President Bush seems to have put us in a difficult position. Redeeming it at this point seems to require conservative willingness to contribute to the constitutional education of Harriet Miers and then an effective defense of her nomination. Anyone want to sign onto this mission?

Discussions - 3 Comments

You wrote"Suppose, secondly, that Miers is confirmed, but raked over the coals in the process. This, it seems to me, emboldens the Left in its opposition to Bush’s future Appeals Court and Supreme Court nominees, and places the President on the defensive as he makes his nominations. This also is not an encouraging prospect."

The President is already on the defensive with these last 2 picks--no evident paper trail for either. Bush has lost his heart for a fight.

"President Bush seems to have put us in a difficult position."

Well said. Of course, Bush not being a conservative this should not surprise us.

"Anyone want to sign onto this mission?"

I believe conservatives have little to gain from this, and the arguments I have heard are all from the negative; "what other choice do we have"? We can choose to stay home in 2006 and 2008...

Now I have to tell you guys that this little item concerns me a great deal. I love Focus on the Family as much as the next person, but this just makes me wonder why Rove and Co. are having special communnicatoins with the "Christian elite" bigwigs, but their leaving us regular Joes out in the cold, intellegence-wise. I’m not going to try that fancy "linking" business, but the article can be read here:

http://www.nytimes.com/2005/10/04/politics/politicsspecial1/04conserv.html

and this is the part that troubles me:

"Karl Rove, the president’s top political adviser, started calling influential social conservatives to reassure them about the pick even before it was announced. He called James C. Dobson, founder of Focus on the Family, over the weekend….
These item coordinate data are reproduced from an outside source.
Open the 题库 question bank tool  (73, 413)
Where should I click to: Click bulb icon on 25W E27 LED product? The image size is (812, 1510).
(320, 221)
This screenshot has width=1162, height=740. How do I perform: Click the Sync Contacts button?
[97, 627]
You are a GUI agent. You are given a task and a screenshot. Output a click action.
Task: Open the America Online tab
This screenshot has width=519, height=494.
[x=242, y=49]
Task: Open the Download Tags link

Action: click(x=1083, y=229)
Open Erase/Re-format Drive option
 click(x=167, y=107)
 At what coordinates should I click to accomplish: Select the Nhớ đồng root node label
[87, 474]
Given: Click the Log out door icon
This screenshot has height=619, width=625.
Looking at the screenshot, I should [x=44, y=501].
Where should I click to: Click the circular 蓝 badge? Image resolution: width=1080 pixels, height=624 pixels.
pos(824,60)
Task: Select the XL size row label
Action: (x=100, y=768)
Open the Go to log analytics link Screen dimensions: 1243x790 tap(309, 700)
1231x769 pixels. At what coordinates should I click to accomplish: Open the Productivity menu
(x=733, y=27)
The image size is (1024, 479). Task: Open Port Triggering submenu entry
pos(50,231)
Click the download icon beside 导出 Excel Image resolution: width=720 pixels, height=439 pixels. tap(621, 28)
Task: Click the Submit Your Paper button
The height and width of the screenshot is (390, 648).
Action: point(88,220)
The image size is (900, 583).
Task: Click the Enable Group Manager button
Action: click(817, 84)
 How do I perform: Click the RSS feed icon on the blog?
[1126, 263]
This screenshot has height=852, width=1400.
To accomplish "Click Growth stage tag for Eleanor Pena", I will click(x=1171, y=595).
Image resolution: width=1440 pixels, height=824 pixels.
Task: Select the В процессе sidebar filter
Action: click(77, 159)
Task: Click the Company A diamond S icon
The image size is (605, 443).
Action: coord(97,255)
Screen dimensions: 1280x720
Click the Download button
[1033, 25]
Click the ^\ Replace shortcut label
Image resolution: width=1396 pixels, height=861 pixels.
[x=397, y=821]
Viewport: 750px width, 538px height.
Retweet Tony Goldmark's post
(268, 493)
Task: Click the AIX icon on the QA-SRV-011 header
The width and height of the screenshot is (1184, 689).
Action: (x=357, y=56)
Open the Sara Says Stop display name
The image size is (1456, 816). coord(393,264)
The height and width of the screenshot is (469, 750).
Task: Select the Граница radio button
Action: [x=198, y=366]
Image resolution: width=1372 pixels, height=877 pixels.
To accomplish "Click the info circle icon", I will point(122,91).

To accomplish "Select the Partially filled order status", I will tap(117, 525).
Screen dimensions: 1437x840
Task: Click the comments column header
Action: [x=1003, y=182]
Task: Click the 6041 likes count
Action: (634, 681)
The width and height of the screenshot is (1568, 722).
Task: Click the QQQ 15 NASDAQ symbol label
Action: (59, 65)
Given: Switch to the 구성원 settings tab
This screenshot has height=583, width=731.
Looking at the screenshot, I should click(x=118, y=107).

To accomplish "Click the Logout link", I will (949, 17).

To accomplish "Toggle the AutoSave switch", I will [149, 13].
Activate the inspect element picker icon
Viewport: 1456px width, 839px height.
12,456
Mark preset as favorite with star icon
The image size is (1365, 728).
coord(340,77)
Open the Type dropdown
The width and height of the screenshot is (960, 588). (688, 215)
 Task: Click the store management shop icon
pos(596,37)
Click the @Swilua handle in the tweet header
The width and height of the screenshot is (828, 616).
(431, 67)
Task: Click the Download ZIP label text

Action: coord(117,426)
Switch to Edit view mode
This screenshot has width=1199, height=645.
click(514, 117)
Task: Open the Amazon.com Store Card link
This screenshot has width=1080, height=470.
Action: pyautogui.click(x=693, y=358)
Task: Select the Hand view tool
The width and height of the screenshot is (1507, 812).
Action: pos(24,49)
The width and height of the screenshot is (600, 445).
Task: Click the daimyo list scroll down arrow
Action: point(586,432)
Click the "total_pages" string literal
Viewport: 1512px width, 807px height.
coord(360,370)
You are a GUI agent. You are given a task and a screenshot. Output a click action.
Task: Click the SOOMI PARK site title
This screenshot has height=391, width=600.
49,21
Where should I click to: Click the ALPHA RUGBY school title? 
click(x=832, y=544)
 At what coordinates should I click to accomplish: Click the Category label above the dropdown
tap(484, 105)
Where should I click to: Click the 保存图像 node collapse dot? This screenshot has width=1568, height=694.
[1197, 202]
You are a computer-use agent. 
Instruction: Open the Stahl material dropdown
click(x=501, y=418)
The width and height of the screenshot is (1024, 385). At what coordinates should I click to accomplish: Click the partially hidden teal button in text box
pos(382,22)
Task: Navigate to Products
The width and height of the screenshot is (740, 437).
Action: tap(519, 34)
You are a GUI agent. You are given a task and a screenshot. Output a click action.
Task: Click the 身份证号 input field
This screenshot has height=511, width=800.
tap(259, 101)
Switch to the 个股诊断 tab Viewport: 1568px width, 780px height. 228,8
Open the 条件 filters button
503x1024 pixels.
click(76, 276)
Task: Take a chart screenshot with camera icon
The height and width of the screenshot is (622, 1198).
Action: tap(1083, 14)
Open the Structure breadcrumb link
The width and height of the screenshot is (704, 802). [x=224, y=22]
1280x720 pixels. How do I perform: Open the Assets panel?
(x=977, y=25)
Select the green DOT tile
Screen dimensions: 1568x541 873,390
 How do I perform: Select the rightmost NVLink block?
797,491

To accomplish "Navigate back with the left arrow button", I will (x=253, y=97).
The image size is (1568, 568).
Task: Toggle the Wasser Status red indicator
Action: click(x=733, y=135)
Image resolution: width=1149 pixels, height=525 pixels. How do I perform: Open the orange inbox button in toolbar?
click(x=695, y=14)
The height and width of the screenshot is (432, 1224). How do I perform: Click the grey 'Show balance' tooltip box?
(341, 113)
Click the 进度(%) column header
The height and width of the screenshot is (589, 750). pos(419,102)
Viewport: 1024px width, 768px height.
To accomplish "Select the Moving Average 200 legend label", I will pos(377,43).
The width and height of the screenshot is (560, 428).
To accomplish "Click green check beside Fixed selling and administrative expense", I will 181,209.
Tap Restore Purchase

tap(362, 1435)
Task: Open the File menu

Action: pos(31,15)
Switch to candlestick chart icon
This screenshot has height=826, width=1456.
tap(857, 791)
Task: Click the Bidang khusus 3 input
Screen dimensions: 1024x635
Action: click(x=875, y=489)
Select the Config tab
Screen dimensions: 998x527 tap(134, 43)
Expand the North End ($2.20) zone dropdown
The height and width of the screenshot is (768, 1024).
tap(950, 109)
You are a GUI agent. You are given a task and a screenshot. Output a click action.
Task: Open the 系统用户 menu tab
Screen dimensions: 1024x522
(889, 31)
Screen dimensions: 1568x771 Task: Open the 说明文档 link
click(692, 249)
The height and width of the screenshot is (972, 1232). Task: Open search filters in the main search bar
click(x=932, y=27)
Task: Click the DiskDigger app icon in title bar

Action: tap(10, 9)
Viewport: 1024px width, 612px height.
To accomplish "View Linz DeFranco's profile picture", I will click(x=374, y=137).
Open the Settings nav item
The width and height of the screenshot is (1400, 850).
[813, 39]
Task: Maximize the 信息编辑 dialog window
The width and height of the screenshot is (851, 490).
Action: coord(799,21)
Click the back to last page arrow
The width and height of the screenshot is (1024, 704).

Some of the efforts evidently bore fruit. By day’s end, Mr. Dobson, one of the most influential evangelical conservatives, welcomed the nomination. "Some of what I know I am not at liberty to talk about," he said in an interview, explaining his decision to speak out in support of Ms. Miers. He declined to discuss his conversations with the White House.’

Now if that don’t just get your goat, I don’t know what would. I’m starting to wonder about the integrity of Mr. Rove. Mr. Bush I trust like a son, but Mr. Rove is a different matter.